**Exercise details:**
The entries are to be reproduced word for word, with all images left out.

**Working data:**

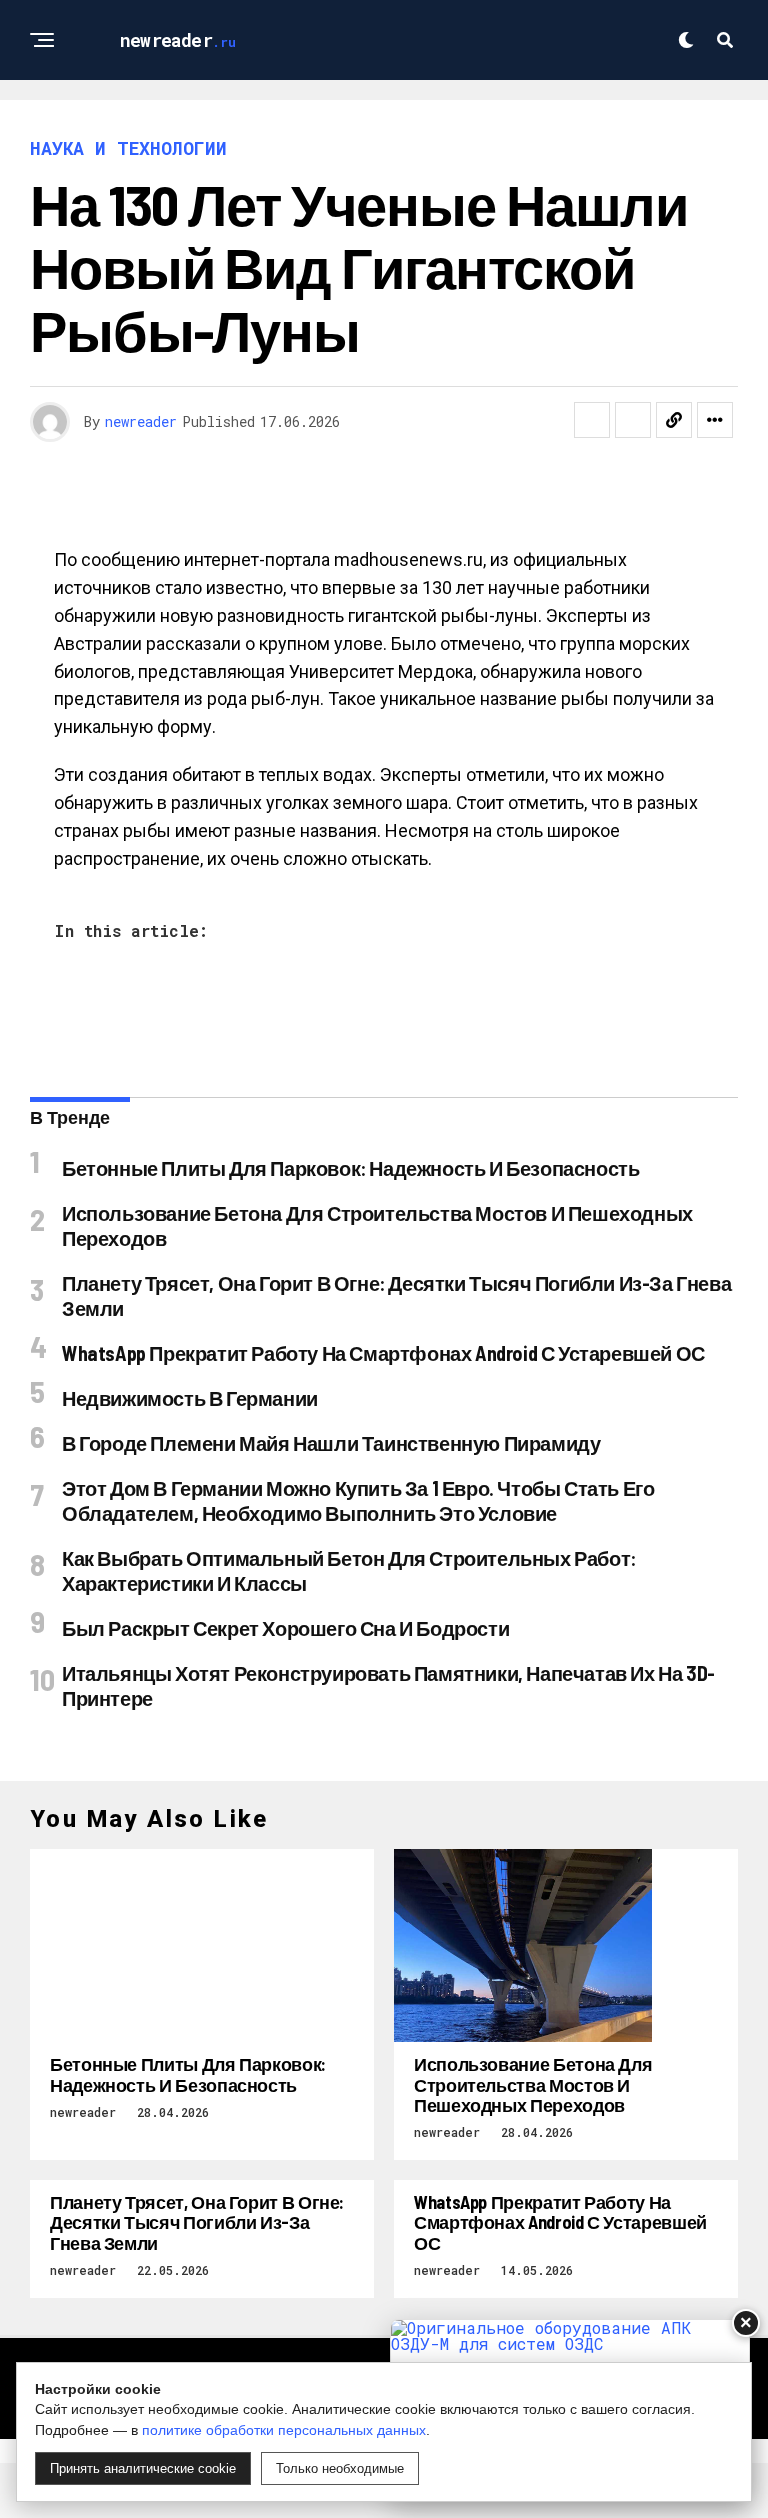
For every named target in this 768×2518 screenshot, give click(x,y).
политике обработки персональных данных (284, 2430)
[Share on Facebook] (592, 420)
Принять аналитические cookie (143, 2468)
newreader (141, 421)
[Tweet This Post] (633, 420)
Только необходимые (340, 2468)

**Solution to the problem:**
For every named target in this 768×2518 screenshot, give click(x,y).
политике обработки персональных данных (284, 2430)
[Share on Facebook] (592, 420)
Принять аналитические cookie (143, 2468)
newreader (141, 421)
[Tweet This Post] (633, 420)
Только необходимые (340, 2468)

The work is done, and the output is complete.